● TEXTE À LIRE:
==*==
Un journaliste me disait un jour, début 2023, quelques mois après la sortie de ChatGPT : « intéressez-vous à ce sujet car les technologies d’IA vont bousculer toutes les institutions qui vivent d’une rente de connaissances ».
Il n’y a pas que des connaissances dans la vie de l’Eglise, il y a des rencontres, des liturgies, des sacrements et beaucoup de lieux de partages, mais il est certain qu’il y a aussi de la connaissance, de l’histoire, et l’enjeu essentiel du sens donné à l’existence.
Avec tous ceux qui sont réunis au Sommet de Paris pour l’IA, l’Eglise catholique de France sait que la révolution technologique va modifier notre façon de vivre, de travailler, et d’entrer en relation les uns avec les autres. L’intelligence artificielle (IA) est désormais intégrée aux moteurs de recherche, aux bases de données juridiques, aux outils d’aide à la décision clinique, et son potentiel est déjà bien visible dans l’éducation, … qu’en sera-t-il pour les religions ?
Compte tenu de leur sensibilité à l’être humain, à sa vie intérieure, sa vie psychique et spirituelle, à la dimension de vocation de sa vie et d’accomplissement de sa personne, les religions sont conscientes des dangers et des risques associés aux types d’IA les plus performants, qui peuvent induire une confusion en l’humain et la machine.
==*==
● TRAVAIL À FAIRE:
**1)** Traduisez en anglais la phrase suivante du texte à lire : « Il n’y a pas que des connaissances dans la vie de l’Eglise, il y a des rencontres, des liturgies, des sacrements et beaucoup de lieux de partages, mais il est certain qu’il y a aussi de la connaissance, de l’histoire, et l’enjeu essentiel du sens donné à l’existence. »
**2)** Pour chacune des affirmations suivantes, indiquez par oui ou par non si elle concorde avec le texte à lire, puis citez les mots du texte qui tranchent la question. (a) Le journaliste s’est adressé à l’auteur peu de temps après la sortie de ChatGPT. (b) L’IA n’est pas encore utilisée dans les bases de données juridiques. (c) Les religions ignorent les dangers liés aux IA les plus performantes.
**3)** Citez sans aucune modification le passage du texte à lire qui commence par « Avec tous ceux » et se termine par « et la machine. ».

● DONNÉES ENREGISTRÉES:
==*==
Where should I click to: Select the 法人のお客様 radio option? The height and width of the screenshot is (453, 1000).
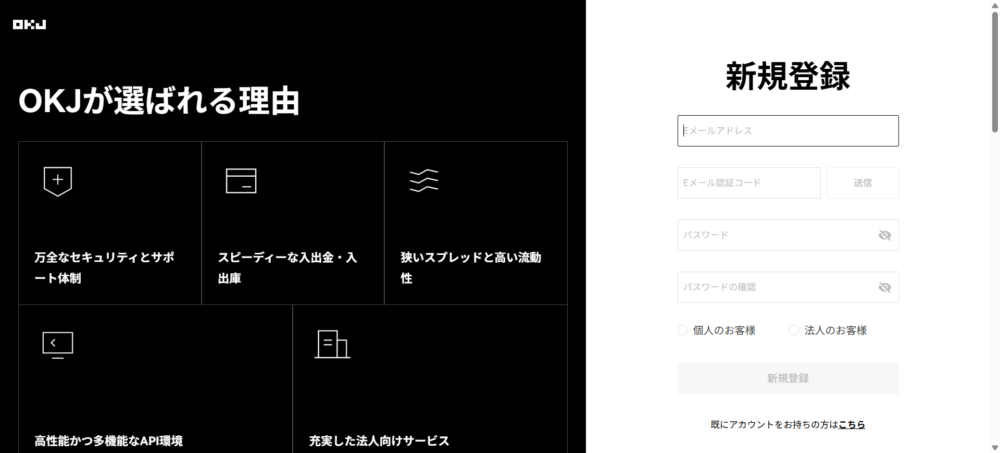(794, 330)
==*==
● RÉPONSES PAR EXERCICE:
**1)** There is not only knowledge in the life of the Church; there are encounters, liturgies, sacraments and many places of sharing, but it is certain that there is also knowledge, history, and the essential question of the meaning given to existence.

**2)**
(a) Oui : « début 2023, quelques mois après la sortie de ChatGPT ».
(b) Non : « L’intelligence artificielle (IA) est désormais intégrée aux moteurs de recherche, aux bases de données juridiques ».
(c) Non : « les religions sont conscientes des dangers et des risques associés aux types d’IA les plus performants ».

**3)**
Avec tous ceux qui sont réunis au Sommet de Paris pour l’IA, l’Eglise catholique de France sait que la révolution technologique va modifier notre façon de vivre, de travailler, et d’entrer en relation les uns avec les autres. L’intelligence artificielle (IA) est désormais intégrée aux moteurs de recherche, aux bases de données juridiques, aux outils d’aide à la décision clinique, et son potentiel est déjà bien visible dans l’éducation, … qu’en sera-t-il pour les religions ?
Compte tenu de leur sensibilité à l’être humain, à sa vie intérieure, sa vie psychique et spirituelle, à la dimension de vocation de sa vie et d’accomplissement de sa personne, les religions sont conscientes des dangers et des risques associés aux types d’IA les plus performants, qui peuvent induire une confusion en l’humain et la machine.